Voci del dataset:
============
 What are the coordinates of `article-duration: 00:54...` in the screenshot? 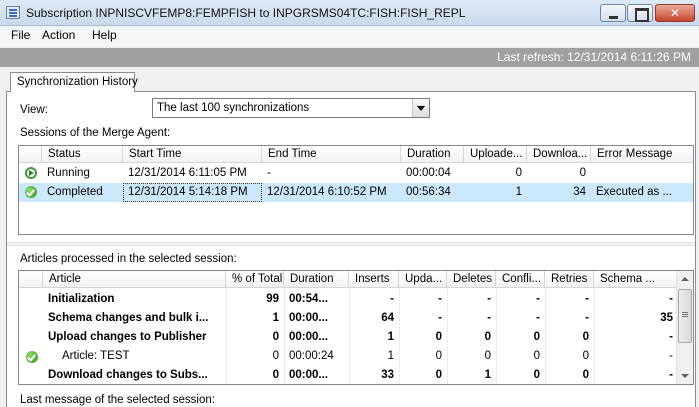 It's located at (308, 299).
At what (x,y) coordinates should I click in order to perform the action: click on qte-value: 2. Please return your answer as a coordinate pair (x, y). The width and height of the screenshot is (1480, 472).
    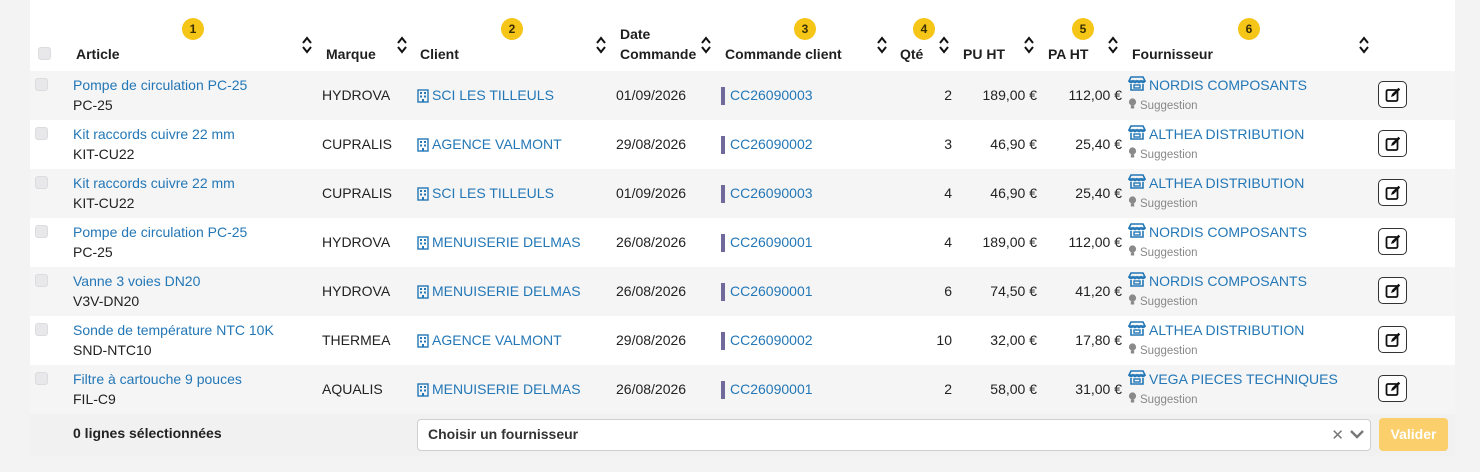
    Looking at the image, I should click on (948, 95).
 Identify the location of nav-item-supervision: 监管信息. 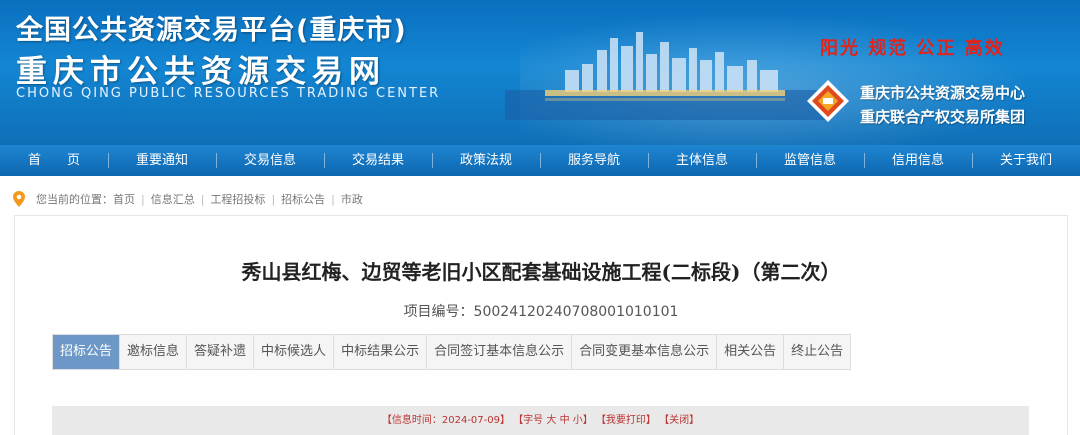
(810, 160).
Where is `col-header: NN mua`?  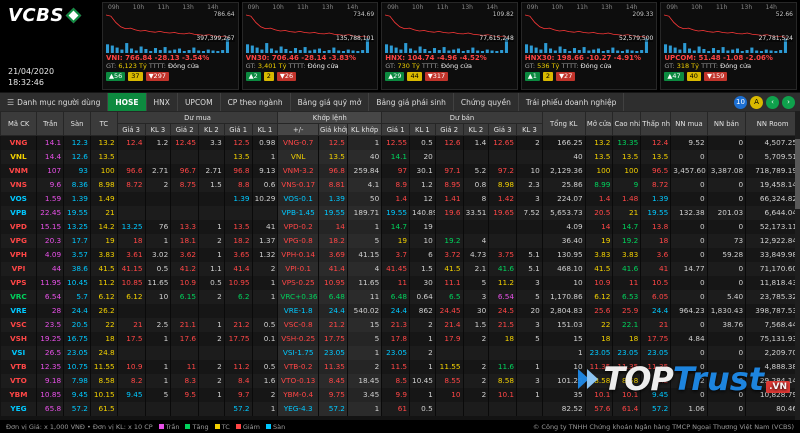
col-header: NN mua is located at coordinates (689, 124).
============
> **Cosa fare**
Riscrivi tutto l'elenco a partire dalla riga che contiene "Identify the location" fino alla fine, sostituendo "Where is" con "Where can I find" e lasciando invariato il resto. Ometti le immagini.

> **Risultato qui sotto**
 Identify the location of nav-item-supervision: 监管信息. 
(810, 160).
Where can I find `col-header: NN mua`?  
col-header: NN mua is located at coordinates (689, 124).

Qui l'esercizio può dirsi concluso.